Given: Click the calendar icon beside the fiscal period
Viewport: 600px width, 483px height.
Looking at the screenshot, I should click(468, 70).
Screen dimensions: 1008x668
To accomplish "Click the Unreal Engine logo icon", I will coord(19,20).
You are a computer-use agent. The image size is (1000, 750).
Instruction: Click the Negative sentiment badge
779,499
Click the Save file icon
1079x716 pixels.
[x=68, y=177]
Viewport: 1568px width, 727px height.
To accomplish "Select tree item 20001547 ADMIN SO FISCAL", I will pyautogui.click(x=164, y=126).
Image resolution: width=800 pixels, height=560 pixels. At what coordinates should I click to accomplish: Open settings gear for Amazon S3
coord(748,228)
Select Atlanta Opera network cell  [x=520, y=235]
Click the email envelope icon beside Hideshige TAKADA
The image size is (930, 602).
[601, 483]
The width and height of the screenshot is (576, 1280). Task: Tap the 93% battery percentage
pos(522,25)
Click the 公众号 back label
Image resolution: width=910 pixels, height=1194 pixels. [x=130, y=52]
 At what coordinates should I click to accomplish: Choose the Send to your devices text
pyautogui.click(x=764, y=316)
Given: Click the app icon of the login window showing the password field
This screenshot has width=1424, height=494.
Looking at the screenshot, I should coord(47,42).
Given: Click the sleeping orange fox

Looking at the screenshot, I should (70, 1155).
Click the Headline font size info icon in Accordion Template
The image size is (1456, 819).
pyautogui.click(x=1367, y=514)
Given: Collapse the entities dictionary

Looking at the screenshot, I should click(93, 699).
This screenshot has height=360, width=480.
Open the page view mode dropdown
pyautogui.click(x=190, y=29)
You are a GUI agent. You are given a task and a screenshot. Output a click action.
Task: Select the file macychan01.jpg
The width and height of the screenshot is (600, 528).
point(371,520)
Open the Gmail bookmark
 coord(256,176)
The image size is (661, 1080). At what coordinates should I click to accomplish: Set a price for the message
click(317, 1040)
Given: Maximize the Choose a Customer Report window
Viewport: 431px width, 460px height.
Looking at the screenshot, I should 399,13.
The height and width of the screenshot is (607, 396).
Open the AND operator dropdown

--- Prompt ---
Copy each line from the data that features the string "will".

--- Exercise solution ---
To accomplish "Click the Unreal Engine logo icon", I will coord(19,20).
To accomplish "Select tree item 20001547 ADMIN SO FISCAL", I will pyautogui.click(x=164, y=126).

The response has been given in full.